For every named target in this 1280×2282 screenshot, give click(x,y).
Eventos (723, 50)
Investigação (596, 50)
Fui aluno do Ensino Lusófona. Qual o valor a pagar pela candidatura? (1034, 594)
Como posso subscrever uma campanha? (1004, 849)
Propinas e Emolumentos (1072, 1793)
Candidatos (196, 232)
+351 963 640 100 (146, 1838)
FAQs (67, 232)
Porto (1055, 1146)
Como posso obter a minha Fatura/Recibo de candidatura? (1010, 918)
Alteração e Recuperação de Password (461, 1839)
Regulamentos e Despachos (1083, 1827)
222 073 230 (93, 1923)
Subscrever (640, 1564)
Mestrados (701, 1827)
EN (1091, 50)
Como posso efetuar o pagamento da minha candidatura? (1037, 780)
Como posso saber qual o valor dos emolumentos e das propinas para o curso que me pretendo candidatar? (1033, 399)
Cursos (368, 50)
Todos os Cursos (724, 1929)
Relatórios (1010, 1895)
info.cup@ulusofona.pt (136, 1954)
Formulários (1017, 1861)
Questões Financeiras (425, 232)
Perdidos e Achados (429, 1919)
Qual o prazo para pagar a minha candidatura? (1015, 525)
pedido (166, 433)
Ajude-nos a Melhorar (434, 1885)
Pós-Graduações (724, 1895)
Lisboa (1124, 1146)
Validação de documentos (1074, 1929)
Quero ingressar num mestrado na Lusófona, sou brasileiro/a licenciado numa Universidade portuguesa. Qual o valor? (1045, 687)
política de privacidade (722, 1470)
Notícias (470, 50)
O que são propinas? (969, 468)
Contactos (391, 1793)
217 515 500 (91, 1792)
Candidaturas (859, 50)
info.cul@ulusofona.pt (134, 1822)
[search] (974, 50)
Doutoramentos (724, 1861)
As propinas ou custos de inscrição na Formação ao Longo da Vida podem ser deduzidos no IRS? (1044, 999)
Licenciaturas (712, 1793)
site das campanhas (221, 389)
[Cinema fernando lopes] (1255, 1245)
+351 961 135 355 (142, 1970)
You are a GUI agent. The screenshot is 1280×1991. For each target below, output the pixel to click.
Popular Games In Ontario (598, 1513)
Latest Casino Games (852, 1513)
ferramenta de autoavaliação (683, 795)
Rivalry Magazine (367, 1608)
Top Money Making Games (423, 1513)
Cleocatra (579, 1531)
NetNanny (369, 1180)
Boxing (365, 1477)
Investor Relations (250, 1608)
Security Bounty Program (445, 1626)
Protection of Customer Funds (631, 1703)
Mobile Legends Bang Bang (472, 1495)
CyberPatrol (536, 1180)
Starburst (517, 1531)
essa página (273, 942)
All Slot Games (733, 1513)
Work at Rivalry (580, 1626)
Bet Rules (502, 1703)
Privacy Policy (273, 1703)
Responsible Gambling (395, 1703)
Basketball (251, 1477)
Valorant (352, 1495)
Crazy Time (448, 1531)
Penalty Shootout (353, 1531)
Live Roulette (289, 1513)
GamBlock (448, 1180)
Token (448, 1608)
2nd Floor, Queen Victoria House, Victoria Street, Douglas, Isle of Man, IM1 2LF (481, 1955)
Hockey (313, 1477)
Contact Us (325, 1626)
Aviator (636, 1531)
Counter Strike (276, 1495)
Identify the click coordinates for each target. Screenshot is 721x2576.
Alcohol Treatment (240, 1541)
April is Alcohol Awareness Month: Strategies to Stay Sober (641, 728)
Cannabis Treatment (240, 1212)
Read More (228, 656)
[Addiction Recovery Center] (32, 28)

===============

Look for the word "click" in every line of the listing and copy the lines that have it.

For every named target in this 1280×2282 screenshot, give click(x,y).
You are a GUI agent. The screenshot is 1280×1991. For each target below, output the pixel to click.
Identify the click coordinates for each target. Screenshot is 721x2576.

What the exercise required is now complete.